MELBOURNE, AUSTRALIA - JUNE 29:  ADF (Australian Defence Force) personnel assist with a COVID-19 testing at Melbourne Showgrounds on June 29, 2020 in Melbourne, Australia. Victoria has recorded 75 new coronavirus cases overnight, the state's fourth-highest single day rise since the start of the pandemic, while increased testing in Melbourne suburbs that have been identified as community transmission hotspots for coronavirus continues. Restrictions in Victoria have been tightened in response to the spike in new cases across the state with premier Daniel Andrews extending the current state of emergency for at least four weeks to allow police the power to enforce social distancing rules. (Photo by Darrian Traynor/Getty Images)
Photo credit: Getty.

The Australian state of Victoria has recorded 723 new cases of COVID-19.

That's the highest daily total in a single day for Australia since the pandemic began back in January. 
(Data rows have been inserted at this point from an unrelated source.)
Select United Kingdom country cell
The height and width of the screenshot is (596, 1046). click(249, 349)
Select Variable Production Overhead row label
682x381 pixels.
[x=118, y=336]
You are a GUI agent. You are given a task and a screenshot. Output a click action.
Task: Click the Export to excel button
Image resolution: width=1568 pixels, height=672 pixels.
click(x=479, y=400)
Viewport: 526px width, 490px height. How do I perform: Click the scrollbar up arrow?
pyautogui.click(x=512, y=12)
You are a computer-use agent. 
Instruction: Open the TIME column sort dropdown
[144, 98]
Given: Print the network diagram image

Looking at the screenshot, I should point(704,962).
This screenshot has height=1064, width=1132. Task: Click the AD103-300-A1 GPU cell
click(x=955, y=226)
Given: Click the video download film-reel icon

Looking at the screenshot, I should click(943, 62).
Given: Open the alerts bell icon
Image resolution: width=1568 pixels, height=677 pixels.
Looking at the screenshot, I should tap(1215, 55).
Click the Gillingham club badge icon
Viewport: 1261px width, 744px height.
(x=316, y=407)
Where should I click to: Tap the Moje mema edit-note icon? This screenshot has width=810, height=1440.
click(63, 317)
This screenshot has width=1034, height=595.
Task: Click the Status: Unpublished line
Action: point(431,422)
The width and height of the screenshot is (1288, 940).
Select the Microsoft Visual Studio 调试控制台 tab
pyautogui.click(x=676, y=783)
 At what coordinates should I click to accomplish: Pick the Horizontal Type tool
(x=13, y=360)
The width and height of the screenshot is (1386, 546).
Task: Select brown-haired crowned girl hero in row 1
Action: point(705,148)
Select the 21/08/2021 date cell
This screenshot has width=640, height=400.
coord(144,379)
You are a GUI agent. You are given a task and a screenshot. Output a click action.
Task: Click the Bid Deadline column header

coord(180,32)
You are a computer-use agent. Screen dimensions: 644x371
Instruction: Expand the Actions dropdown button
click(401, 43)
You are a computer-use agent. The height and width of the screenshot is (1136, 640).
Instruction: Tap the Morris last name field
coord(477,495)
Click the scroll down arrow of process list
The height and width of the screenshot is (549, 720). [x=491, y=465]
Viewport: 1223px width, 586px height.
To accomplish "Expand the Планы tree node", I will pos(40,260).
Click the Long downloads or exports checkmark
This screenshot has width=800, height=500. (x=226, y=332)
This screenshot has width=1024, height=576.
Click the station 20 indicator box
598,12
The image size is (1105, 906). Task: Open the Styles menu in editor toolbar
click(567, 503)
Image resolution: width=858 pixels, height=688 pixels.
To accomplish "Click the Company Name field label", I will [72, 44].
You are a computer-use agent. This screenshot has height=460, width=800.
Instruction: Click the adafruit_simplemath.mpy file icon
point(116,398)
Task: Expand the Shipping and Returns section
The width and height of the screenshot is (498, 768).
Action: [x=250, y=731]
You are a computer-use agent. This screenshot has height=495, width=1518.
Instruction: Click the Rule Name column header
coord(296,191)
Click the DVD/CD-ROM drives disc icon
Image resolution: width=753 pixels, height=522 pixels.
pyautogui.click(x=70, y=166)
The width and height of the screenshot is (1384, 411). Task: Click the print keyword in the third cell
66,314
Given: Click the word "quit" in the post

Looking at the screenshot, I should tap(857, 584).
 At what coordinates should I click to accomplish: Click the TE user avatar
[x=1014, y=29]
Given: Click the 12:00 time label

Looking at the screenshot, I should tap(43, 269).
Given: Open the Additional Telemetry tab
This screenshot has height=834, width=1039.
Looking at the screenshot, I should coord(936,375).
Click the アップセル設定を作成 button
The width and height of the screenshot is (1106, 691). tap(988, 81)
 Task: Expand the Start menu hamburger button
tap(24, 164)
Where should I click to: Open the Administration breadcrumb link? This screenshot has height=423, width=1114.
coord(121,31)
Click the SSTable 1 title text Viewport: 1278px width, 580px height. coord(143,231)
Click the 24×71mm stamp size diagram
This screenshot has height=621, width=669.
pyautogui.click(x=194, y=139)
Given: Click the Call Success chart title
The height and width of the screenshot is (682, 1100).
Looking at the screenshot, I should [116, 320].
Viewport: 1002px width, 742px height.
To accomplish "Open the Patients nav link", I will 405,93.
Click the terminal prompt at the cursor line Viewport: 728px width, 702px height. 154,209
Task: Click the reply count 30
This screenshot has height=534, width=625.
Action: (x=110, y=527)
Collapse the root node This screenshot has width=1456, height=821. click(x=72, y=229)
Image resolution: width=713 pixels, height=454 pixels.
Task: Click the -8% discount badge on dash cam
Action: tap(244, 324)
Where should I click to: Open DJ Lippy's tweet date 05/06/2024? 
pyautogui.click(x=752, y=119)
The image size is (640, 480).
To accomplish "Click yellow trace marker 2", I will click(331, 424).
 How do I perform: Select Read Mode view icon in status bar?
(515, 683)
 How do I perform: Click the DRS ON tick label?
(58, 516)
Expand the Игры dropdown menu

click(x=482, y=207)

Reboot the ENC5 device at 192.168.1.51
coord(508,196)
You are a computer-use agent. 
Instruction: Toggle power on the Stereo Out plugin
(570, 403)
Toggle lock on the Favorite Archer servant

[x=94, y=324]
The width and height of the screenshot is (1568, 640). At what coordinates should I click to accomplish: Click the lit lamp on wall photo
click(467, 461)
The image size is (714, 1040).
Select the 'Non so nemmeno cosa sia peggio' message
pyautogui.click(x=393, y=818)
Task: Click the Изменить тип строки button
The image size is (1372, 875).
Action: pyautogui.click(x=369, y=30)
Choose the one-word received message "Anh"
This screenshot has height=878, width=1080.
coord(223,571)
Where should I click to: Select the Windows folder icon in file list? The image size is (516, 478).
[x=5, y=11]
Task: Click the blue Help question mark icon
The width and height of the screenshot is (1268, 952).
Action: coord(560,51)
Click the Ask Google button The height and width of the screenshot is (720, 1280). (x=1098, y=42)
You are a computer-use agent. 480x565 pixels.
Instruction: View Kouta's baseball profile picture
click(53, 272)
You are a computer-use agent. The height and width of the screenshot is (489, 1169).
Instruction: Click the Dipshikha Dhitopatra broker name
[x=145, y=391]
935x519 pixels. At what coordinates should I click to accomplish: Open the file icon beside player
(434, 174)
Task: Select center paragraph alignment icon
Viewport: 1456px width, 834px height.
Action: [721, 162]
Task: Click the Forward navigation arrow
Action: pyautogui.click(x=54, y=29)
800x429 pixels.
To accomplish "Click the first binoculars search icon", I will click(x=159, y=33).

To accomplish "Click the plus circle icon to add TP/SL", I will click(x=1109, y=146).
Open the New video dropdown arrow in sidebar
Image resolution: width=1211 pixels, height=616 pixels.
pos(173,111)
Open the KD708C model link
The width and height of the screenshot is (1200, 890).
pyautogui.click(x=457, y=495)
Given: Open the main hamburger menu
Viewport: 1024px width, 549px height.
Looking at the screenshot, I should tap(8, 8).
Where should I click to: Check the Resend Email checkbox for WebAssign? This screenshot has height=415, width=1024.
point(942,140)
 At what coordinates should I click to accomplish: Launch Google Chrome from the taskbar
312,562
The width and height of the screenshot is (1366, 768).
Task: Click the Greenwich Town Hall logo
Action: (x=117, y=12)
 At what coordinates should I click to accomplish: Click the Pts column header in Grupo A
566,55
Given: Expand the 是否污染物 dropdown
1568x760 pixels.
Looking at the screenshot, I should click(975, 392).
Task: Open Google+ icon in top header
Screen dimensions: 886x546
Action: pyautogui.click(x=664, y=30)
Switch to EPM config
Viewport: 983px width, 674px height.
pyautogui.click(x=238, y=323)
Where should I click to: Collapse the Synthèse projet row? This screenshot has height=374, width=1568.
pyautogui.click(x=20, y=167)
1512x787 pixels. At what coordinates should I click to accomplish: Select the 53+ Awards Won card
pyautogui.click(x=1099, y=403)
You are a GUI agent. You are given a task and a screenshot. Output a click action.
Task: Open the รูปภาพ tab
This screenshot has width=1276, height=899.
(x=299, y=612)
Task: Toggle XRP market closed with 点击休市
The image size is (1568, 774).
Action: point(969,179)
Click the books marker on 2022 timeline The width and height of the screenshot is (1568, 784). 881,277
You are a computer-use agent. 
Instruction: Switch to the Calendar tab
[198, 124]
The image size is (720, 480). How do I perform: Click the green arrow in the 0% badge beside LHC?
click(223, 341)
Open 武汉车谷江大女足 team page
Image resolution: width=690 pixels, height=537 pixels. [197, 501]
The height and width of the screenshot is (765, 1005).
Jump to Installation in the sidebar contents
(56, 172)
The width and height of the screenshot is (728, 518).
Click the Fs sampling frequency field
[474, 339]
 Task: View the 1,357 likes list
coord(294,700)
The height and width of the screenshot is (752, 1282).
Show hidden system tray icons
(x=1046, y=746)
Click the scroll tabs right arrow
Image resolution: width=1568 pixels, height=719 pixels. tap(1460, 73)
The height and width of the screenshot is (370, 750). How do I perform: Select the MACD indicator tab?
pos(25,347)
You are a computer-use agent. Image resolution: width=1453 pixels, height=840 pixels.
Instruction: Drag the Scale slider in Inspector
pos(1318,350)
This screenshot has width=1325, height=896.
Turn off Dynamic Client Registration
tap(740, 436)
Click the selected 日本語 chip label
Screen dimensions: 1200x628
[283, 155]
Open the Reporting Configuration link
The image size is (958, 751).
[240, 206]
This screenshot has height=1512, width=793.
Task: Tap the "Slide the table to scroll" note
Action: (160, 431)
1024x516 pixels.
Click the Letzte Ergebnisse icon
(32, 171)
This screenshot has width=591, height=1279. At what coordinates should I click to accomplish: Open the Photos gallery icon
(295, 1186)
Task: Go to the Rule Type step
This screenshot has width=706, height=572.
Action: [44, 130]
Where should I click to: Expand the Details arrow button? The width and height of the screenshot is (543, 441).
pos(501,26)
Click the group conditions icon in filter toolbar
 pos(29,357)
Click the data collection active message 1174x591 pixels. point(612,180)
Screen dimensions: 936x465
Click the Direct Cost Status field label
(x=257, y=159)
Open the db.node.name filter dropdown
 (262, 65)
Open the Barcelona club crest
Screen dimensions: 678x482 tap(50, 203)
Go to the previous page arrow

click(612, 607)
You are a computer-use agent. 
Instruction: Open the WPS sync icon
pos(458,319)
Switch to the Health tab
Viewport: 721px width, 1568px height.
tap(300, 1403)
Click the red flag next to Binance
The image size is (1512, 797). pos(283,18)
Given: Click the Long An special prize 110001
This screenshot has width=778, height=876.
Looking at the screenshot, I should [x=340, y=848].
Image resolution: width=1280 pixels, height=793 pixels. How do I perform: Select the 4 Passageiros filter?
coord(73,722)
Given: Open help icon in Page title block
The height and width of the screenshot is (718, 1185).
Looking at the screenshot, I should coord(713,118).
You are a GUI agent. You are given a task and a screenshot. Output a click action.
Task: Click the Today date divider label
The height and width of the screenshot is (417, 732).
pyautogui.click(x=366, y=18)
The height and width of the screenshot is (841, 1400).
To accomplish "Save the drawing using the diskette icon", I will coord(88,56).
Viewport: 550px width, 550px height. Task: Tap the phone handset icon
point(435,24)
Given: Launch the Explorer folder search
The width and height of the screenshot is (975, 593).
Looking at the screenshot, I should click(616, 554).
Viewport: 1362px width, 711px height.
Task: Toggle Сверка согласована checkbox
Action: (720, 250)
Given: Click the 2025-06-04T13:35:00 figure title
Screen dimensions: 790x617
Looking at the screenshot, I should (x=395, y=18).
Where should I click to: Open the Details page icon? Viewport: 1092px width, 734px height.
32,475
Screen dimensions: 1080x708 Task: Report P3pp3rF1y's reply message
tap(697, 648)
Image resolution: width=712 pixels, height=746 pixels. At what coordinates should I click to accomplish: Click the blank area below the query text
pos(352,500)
Thirteen people have died in the last 24 hours - three men and three women in their 70s, three men and two women in their 80s, and two men in their 90s.

"We send our condolences, our best wishes, our thoughts and prayers to those families. This will be incredibly challenging," Premier Daniel Andrews said, according to ABC.

Andrews said 312 Victorians are in hospital, with 34 in intensive care.

He added that too many people are still leaving their homes and going to work when they have symptoms, even after they return a positive test result.

"That's a small number, though. I think a bigger number are people that are between having the test taken and getting the results, they are still presenting to work," he said.

The state has recorded more than 9000 cases, with the majority being recorded over the last month after a sudden surge. That prompted much of Melbourne to be put into lockdown, with Victoria's borders with New South Wales closed.

Andrews also announced that wearing face masks in public will become compulsory from August 2 at 11:59pm for all Victorians.

"It's inconvenient, it's challenging, but it's essentially Stage 4 for Melbourne, and it's something we can do in regional Victoria without causing significant economic cost, but getting a really significant public health benefit," he said, according to 9 News.